Percy | |
---|---|
Directed by | Ralph Thomas |
Written by | |
Based on | Percy by Raymond Hitchcock |
Produced by | |
Starring | |
Cinematography | Ernest Steward |
Edited by | Roy Watts |
Music by | Ray Davies |
Production company | |
Distributed by | Anglo-EMI Film Distributors |
Release date | 11 February 1971 |
Running time | 103 minutes |
Country | United Kingdom |
Language | English |
Budget | £300,000[1][2] |
Percy is a 1971 British comedy film directed by Ralph Thomas starring Hywel Bennett, Denholm Elliott, Elke Sommer and Britt Ekland.

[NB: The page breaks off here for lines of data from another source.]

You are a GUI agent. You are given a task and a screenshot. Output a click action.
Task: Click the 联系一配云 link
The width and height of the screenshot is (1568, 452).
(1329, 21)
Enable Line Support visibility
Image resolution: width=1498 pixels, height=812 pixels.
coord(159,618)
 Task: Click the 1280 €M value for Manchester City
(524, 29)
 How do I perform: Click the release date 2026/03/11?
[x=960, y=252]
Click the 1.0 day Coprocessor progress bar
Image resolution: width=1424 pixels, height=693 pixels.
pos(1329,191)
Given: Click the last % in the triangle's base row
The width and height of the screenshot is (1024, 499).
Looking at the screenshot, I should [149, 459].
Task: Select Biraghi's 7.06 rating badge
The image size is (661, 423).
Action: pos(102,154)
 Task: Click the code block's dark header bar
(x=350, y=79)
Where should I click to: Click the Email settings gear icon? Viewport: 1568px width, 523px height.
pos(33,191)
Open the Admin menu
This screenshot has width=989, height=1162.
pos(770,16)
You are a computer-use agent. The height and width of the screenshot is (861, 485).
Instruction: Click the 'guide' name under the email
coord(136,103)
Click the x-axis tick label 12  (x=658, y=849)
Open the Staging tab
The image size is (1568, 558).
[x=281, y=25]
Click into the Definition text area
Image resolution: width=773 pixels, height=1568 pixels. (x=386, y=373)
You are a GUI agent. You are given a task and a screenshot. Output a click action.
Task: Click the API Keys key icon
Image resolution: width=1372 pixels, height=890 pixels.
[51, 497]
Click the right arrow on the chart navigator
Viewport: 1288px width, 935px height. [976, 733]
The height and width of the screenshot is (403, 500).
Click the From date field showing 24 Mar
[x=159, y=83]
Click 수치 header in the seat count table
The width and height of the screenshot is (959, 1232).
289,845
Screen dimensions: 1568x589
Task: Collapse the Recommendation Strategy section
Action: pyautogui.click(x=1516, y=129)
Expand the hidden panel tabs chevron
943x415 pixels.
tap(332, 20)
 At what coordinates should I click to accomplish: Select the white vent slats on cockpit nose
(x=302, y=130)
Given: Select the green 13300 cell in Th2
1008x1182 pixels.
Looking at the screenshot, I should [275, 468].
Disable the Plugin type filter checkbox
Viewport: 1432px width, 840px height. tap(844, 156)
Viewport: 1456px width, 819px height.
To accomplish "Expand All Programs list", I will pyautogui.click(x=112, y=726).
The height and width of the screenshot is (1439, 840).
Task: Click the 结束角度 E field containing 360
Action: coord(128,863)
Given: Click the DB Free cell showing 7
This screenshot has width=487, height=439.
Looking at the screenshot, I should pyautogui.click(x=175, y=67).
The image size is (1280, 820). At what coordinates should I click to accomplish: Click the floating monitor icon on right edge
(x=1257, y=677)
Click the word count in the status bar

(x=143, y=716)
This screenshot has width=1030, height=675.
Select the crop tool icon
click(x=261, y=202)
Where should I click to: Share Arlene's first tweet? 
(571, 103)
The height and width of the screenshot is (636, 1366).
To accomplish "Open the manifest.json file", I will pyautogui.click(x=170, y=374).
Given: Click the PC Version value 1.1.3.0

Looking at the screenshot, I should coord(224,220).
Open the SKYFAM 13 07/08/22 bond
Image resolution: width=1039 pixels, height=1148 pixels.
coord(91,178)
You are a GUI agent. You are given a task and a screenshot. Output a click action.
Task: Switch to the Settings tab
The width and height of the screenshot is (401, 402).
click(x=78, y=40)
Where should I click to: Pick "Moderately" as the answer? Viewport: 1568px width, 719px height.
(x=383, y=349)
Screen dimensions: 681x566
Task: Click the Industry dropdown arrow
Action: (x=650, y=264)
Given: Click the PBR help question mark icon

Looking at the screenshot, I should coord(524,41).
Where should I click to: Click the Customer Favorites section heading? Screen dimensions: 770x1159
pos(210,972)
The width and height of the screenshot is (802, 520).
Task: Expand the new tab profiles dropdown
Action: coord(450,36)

The film is based on the 1969 novel of the same name by Raymond Hitchcock, and features a soundtrack by The Kinks. It was followed by a 1974 sequel, Percy's Progress.
Plot
Edwin Anthony is an innocent and shy young man who is hit by a nude man falling from a high-rise building while carrying a chandelier. Edwin's penis is mutilated in the accident and has to be amputated; the falling man is killed.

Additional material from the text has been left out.